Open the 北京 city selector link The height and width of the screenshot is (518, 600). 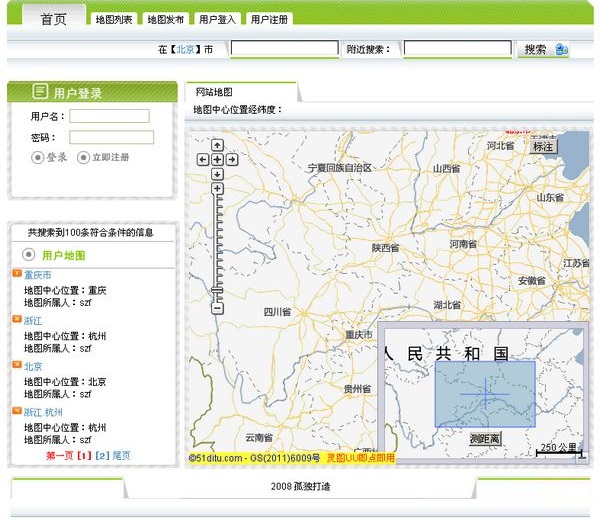[x=185, y=49]
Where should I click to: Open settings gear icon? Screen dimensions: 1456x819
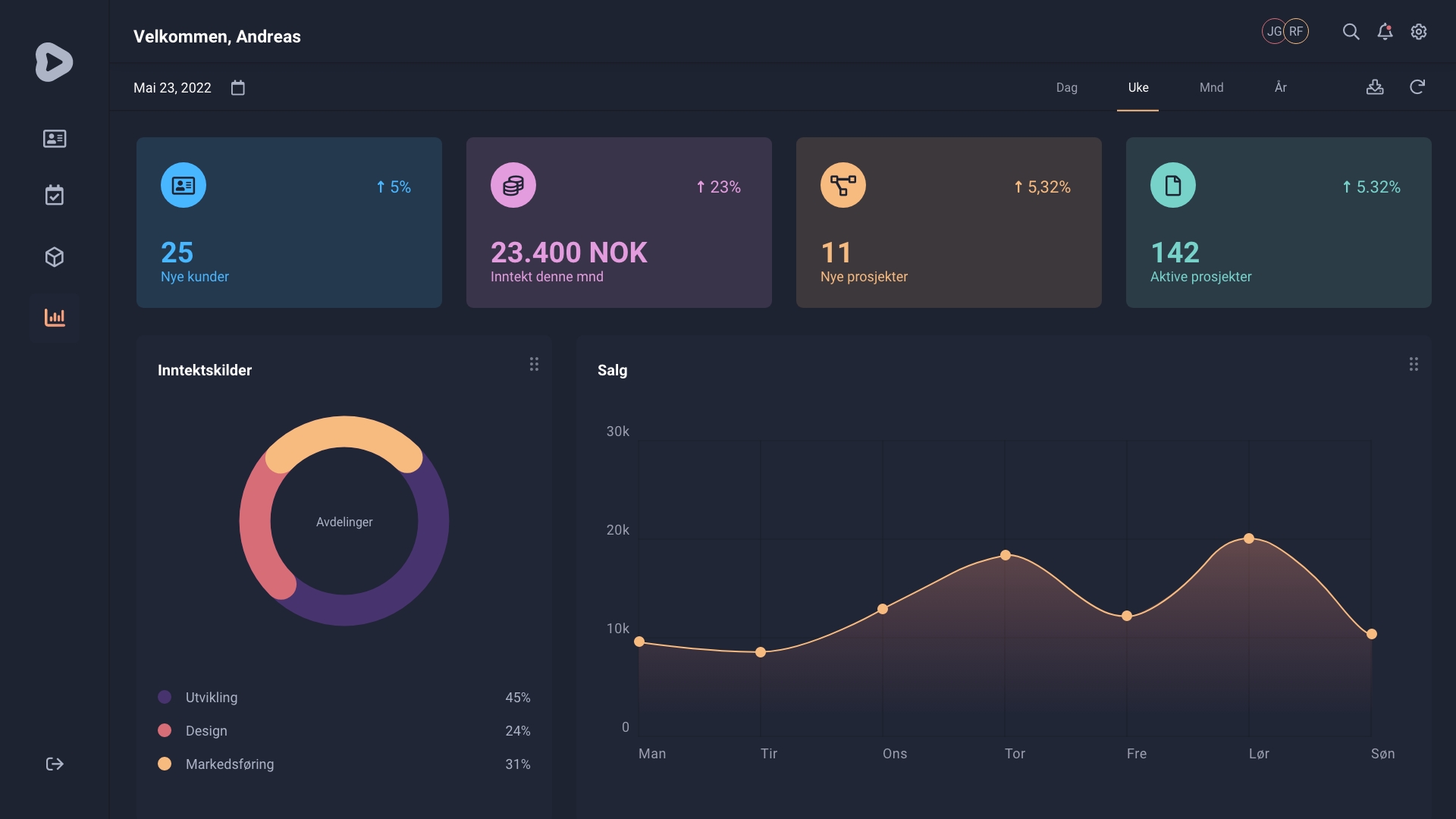[x=1419, y=32]
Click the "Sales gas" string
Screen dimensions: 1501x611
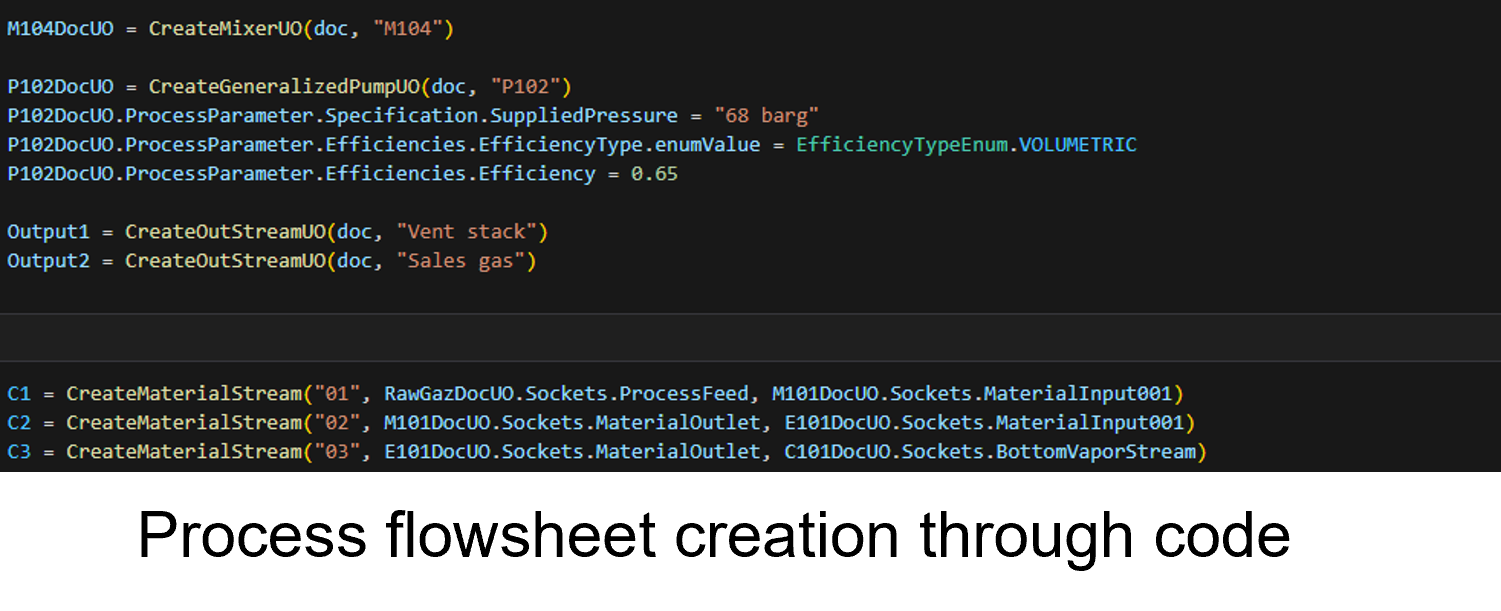pyautogui.click(x=466, y=261)
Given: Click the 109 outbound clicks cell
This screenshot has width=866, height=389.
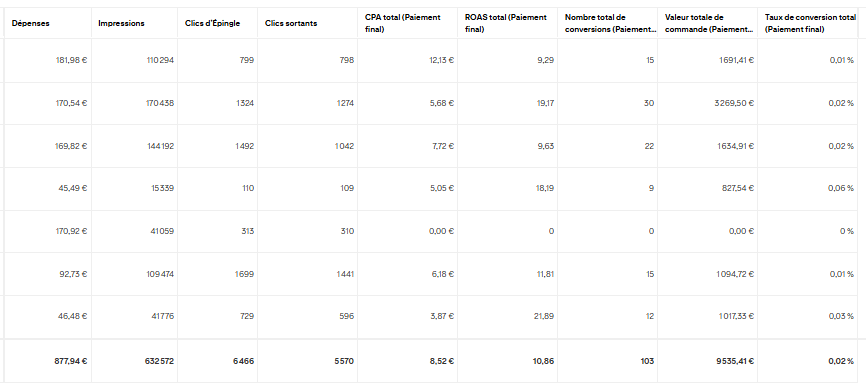Looking at the screenshot, I should [347, 188].
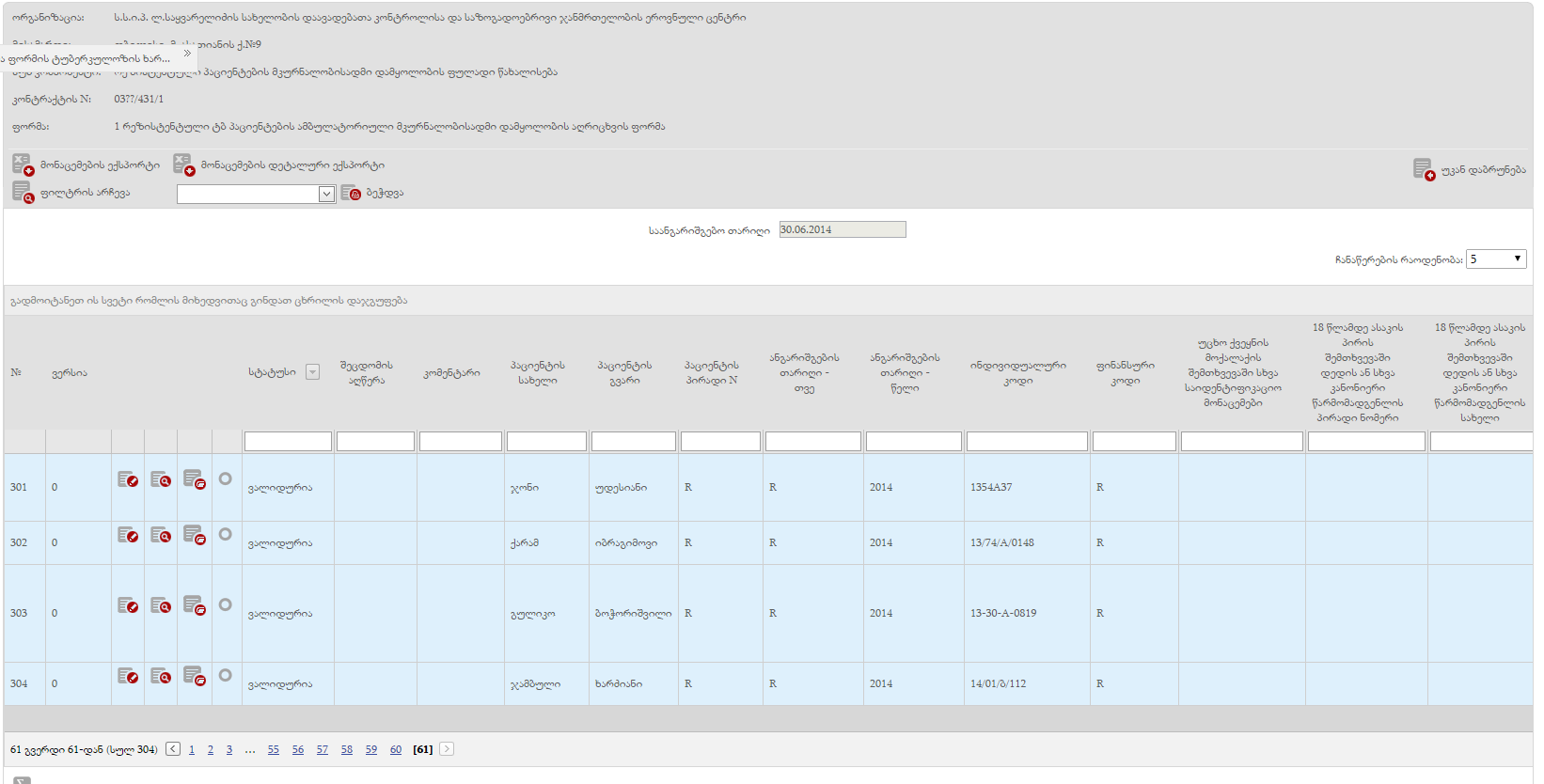Image resolution: width=1544 pixels, height=784 pixels.
Task: Select the radio button for row 301
Action: coord(225,479)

::::::::

== Exercise details ==
Turn everything in the listing from the line containing "Where should I" down to the line containing "pyautogui.click(x=466, y=261)" into a Markdown table with the columns Number and Entry, skipping blank lines and leaving out the pictures.

== The result ==
| Number | Entry |
|---|---|
| 1 | Where should I click to: Open settings gear icon? Screen dimensions: 1456x819 |
| 2 | [x=1419, y=32] |
| 3 | Click the "Sales gas" string |
| 4 | Screen dimensions: 1501x611 |
| 5 | pyautogui.click(x=466, y=261) |